*Excerpt:*
Your AI Code Can Be Elegant Too

An Engineer’s Take on Data Science Code

8 min readMay 19, 2024

As the Machine Learning Engineering Manager at an AI-powered SaaS company, I get to peek into the machine learning (ML) code written by data scientists on the team. Oh, and when I’m not doing that, I dabble in the occasional Kaggle competition — although I must admit, I’m more of a casual competitor than a podium contender.

Unfortunately, many data scientists didn’t cut their teeth on coding. Instead, they often come from mathematical or statistical backgrounds, where Python is adopted as an upgrade from R. Some might have an engineering background, but not necessarily in computer science or software engineering. It’s no wonder then that even the brightest minds winning top places in Kaggle competitions sometimes produce effective code yet about as elegant as a spork.

Why do I Care?

*Supplied entries:*
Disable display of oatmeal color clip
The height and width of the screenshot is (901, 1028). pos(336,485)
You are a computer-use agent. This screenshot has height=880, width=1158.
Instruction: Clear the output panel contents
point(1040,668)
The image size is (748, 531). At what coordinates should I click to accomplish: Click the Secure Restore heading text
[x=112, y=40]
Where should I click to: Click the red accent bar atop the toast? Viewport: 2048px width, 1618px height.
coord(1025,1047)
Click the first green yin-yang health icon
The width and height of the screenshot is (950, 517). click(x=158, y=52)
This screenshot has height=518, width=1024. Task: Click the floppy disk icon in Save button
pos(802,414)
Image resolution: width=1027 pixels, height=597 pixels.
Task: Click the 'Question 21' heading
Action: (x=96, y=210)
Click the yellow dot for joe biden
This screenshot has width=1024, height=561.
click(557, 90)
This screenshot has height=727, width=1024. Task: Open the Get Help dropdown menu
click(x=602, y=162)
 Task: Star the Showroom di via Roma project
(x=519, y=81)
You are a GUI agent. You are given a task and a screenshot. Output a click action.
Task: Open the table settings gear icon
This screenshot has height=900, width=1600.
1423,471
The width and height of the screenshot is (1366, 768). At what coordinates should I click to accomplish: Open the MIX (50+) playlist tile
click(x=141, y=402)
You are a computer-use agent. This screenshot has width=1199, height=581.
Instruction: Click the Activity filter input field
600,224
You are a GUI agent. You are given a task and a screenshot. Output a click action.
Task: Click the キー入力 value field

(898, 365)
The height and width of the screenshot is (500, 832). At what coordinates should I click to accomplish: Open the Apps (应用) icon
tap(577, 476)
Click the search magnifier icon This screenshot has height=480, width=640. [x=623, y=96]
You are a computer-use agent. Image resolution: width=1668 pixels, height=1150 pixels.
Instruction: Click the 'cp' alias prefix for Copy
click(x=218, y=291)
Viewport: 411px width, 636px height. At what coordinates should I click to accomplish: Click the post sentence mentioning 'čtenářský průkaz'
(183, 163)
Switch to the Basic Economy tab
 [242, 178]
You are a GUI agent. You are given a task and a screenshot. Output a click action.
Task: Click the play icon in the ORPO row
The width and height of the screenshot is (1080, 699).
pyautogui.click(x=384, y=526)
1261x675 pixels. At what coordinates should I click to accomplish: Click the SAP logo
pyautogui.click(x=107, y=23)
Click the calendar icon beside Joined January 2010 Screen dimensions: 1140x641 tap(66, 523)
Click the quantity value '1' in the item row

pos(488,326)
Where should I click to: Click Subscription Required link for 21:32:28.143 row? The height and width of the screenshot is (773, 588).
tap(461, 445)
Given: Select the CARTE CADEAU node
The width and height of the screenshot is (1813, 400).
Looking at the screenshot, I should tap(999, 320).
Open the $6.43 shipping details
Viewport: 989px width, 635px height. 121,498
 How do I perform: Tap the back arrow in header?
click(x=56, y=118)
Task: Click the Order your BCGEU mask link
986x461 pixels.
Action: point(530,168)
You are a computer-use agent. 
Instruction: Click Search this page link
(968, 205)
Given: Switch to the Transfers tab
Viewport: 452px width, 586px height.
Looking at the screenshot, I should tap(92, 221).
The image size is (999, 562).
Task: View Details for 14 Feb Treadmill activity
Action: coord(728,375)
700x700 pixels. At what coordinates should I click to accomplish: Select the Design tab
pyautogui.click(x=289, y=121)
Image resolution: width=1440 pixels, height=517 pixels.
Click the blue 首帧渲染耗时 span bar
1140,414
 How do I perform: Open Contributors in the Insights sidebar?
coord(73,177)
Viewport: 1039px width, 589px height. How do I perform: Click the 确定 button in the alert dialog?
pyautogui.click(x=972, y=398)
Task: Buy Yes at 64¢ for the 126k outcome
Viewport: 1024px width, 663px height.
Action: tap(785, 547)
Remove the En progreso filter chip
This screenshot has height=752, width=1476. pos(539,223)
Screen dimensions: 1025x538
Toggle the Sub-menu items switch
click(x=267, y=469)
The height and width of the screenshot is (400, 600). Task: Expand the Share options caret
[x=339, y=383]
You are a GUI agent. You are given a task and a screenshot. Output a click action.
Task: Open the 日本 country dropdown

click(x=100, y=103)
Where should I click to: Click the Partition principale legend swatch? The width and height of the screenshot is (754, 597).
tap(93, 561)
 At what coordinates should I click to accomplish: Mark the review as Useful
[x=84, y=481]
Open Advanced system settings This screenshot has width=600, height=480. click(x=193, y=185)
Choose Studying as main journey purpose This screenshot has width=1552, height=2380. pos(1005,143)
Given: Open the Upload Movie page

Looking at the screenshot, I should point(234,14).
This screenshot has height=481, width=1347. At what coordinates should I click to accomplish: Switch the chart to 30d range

*Problem set:*
(A) In the article on elegant data science code, what backgrounds do many data scientists come from instead of coding?
(B) Extend the article on elegant data science code, picking up after its final heading.

*Answers by item:*
(A) Mathematical or statistical backgrounds.

(B)
My coding journey began as a Computer Engineering student at one of the top universities in Egypt back in 2003. I was lucky enough to start with C++ (not C), which naturally inclined me towards a clean, object-oriented programming (OOP) style.

Fast forward to my grad school days at Virginia Tech (2014–2017), I delved into the realms of machine learning and deep learning, tinkering with Pandas and TensorFlow (yes, even versions 0.12 and 1.0— Google, I’ll take that apology now)

Coming from such a background, I’ve always had a soft spot for clean code. For me, writing clean code has always been like a piece of art that I proudly sign. I know it may sound like a cliché, but I do mean it. And yes, that includes my machine-learning code. At one point, I even took a stab at rewriting DL4J (Deep Learning for Java) in a more object-oriented manner.

What Exactly is a Clean Code Anyway?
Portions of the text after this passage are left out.